The weight of adults in a certain city has a mean of 130 lbs, with a standard deviation of 41 lbs. A sample of 25 adults living in one of the kebeles of the city is found to have a mean weight of 129 lbs. Does this mean the residents of the kebele weight significantly less on the basis of the 1% level of significance and construct 99% confidence interval of sample weight? (Assume the normal population.)
To determine whether the residents of the kebele weigh significantly less compared to the overall population, we can conduct a hypothesis test and construct a confidence interval.
Hypothesis Test:
1. Null Hypothesis (H0): The residents of the kebele weigh the same as the overall population.

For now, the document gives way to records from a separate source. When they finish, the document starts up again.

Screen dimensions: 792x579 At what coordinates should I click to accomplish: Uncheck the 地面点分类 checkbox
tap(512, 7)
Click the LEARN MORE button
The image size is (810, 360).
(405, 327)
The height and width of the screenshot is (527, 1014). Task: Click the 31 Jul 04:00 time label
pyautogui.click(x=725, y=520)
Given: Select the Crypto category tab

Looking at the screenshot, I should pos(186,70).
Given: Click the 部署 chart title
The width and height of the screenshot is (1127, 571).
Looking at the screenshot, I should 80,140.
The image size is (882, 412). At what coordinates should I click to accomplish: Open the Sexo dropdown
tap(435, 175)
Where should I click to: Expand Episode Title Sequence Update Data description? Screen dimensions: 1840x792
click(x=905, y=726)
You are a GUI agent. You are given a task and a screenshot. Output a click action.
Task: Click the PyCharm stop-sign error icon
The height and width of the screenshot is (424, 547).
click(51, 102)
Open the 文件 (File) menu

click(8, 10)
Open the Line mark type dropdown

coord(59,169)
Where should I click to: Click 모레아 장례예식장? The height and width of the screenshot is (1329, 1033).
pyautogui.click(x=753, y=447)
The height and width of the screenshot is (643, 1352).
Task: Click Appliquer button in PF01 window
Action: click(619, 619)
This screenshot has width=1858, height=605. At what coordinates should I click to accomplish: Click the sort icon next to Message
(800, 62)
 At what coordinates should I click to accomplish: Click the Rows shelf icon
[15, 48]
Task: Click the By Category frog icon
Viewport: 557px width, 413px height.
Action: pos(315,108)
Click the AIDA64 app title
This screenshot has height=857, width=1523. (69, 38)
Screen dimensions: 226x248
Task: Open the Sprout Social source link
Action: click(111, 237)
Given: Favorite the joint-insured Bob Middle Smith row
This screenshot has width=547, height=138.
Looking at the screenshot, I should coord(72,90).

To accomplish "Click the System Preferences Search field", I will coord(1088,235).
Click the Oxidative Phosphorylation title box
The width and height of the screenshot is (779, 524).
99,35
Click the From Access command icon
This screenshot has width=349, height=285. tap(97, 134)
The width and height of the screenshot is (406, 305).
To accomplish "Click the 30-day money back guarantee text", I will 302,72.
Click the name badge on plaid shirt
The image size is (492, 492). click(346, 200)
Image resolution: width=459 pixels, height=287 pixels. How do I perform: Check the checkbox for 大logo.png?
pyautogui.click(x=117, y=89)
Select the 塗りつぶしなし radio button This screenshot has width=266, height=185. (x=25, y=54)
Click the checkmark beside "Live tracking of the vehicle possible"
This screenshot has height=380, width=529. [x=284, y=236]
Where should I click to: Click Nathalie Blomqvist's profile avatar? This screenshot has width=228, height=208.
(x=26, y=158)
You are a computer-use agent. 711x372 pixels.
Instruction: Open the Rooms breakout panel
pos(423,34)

2. Alternative Hypothesis (H1): The residents of the kebele weigh significantly less than the overall population.
To conduct the hypothesis test, we can use the t-test since we have a sample size of 25 (which is less than 30) and we do not know the population standard deviation, but we do know the sample standard deviation.
Calculate the t-statistic:
t = (sample mean - population mean) / (sample standard deviation / sqrt(sample size))
t = (129 - 130) / (41 / sqrt(25))
t = -1 / (41 / 5)
t = -0.122
To determine if the t-statistic is significant at the 1% level of significance, we need to compare it to the critical t-value.
The critical t-value can be found using a t-table or a statistical software. For a one-tailed test at a 1% level of significance with 24 degrees of freedom (sample size - 1), the critical t-value is approximately 2.492.
Since the absolute value of the calculated t-statistic (-0.122) is less than the critical t-value (2.492), we fail to reject the null hypothesis. This means that there is insufficient evidence to conclude that the residents of the kebele weigh significantly less than the overall population.
Confidence Interval:
To construct a 99% confidence interval for the sample weight, we can use the formula:
Confidence interval = sample mean ± (critical value * standard error)
The critical value can be found using a t-table or a statistical software. For a 99% confidence level and 24 degrees of freedom, the critical value is approximately 2.797.
The standard error can be calculated as the standard deviation of the population divided by the square root of the sample size:
Standard error = 41 / sqrt(25)
Standard error = 8.2
Substituting the values into the formula:
Confidence interval = 129 ± (2.797 * 8.2)
Confidence interval = 129 ± 22.924
Confidence interval = (106.076, 151.924)
Therefore, we can be 99% confident that the true population mean weight lies between 106.076 lbs and 151.924 lbs based on the sample data.